The Jefferson County Attorney's Office believes ending the rotation system would confuse the public about where they need to go for their case. And county prosecutors, who often specialize in DUI or juvenile cases and spend time in one courtroom, would be spread thin and have to become acquainted with all types of cases that would come up in every courtroom.

Mershon said judges have favored a more moderate plan that would combine criminal dockets - putting traffic, non-support, misdemeanor, warrant and felony cases together on the same dockets - and spread them among more judges, while instituting longer rotations, perhaps for up to two years and possibly staggering dockets.

County Attorney Mike O'Connell and his office has proposed a plan that would create two separate domestic-violence courts for 4,000 to 5,000 cases a year, adding more traffic cases to night and staggering dockets.
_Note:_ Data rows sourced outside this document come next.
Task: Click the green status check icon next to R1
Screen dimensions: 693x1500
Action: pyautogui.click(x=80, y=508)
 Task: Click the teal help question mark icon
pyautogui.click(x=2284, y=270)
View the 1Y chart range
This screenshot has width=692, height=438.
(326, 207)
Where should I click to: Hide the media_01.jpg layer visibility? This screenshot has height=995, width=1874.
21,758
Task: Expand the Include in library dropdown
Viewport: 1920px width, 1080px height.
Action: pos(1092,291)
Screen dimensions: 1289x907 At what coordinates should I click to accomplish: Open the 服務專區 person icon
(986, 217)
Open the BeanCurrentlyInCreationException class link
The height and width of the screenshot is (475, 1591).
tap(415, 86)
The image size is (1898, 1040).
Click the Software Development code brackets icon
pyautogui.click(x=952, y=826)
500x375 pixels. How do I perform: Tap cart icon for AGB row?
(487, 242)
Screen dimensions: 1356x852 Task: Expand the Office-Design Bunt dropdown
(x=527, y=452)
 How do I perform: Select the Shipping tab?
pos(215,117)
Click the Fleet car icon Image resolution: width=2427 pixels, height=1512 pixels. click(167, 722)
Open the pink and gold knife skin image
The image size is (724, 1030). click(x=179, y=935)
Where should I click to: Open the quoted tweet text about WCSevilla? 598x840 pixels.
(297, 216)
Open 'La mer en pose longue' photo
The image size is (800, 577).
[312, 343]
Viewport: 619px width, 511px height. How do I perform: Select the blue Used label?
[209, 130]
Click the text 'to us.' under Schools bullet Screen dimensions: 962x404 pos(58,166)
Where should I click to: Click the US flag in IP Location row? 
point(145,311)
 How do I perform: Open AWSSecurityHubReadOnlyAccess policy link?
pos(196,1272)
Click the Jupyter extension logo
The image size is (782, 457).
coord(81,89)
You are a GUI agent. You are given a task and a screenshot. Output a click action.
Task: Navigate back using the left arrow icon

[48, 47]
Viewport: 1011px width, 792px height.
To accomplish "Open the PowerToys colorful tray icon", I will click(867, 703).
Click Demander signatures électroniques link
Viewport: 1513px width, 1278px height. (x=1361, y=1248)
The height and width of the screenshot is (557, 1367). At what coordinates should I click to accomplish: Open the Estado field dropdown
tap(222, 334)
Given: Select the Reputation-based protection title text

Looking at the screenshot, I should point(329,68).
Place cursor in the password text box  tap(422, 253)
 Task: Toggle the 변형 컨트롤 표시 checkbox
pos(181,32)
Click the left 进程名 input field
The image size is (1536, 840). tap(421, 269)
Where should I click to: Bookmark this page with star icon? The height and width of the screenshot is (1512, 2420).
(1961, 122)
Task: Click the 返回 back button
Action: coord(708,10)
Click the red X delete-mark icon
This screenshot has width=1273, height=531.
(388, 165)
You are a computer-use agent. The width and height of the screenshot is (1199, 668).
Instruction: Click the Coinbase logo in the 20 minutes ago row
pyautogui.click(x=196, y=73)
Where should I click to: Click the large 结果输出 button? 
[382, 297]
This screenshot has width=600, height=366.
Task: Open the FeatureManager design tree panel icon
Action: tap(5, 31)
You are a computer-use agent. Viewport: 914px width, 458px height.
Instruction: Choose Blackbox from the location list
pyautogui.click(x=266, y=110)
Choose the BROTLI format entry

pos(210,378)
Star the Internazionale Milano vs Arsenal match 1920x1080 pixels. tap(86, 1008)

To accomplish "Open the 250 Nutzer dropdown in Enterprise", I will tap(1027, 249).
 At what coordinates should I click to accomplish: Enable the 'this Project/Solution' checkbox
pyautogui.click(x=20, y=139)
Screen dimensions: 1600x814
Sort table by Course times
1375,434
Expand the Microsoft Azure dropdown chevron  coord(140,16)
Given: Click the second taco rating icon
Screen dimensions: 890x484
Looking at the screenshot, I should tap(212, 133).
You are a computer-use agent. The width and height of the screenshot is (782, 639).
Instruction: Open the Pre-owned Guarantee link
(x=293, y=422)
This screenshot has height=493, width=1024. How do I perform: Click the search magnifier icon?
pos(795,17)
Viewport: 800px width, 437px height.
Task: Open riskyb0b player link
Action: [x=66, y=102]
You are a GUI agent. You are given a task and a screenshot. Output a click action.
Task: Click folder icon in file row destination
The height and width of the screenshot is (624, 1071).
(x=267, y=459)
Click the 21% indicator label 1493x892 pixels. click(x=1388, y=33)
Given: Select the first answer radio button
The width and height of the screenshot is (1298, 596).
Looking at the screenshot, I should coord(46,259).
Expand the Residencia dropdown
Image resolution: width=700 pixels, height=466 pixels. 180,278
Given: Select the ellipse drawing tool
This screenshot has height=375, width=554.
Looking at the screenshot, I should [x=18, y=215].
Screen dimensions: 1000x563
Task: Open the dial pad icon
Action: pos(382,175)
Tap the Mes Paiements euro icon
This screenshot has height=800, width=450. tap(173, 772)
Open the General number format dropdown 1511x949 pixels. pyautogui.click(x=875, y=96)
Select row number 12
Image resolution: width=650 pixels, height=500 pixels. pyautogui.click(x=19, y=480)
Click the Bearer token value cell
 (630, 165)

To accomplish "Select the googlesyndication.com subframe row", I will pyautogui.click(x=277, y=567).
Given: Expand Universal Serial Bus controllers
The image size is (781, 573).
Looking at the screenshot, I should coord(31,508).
Those cases are more complex and dangerous, deserving more time and focus from judges, he said: "It doesn't need to be mixed in with shoplifting and alcohol intoxication cases."

Dan Goyette, head of Jefferson County Public Defender's office, who has proposed a plan similar to Delahanty's, called the current system a relic from decades past.

"The quality of justice really suffers as a result," he said.

Jefferson Circuit Court Clerk David Nicholson said his office is not pushing any plan, but when the clerk's office rated each of the seven plans Delahanty's ranked the highest.

"We have lost sight of our mission statement," Delahanty said of some of the other plans.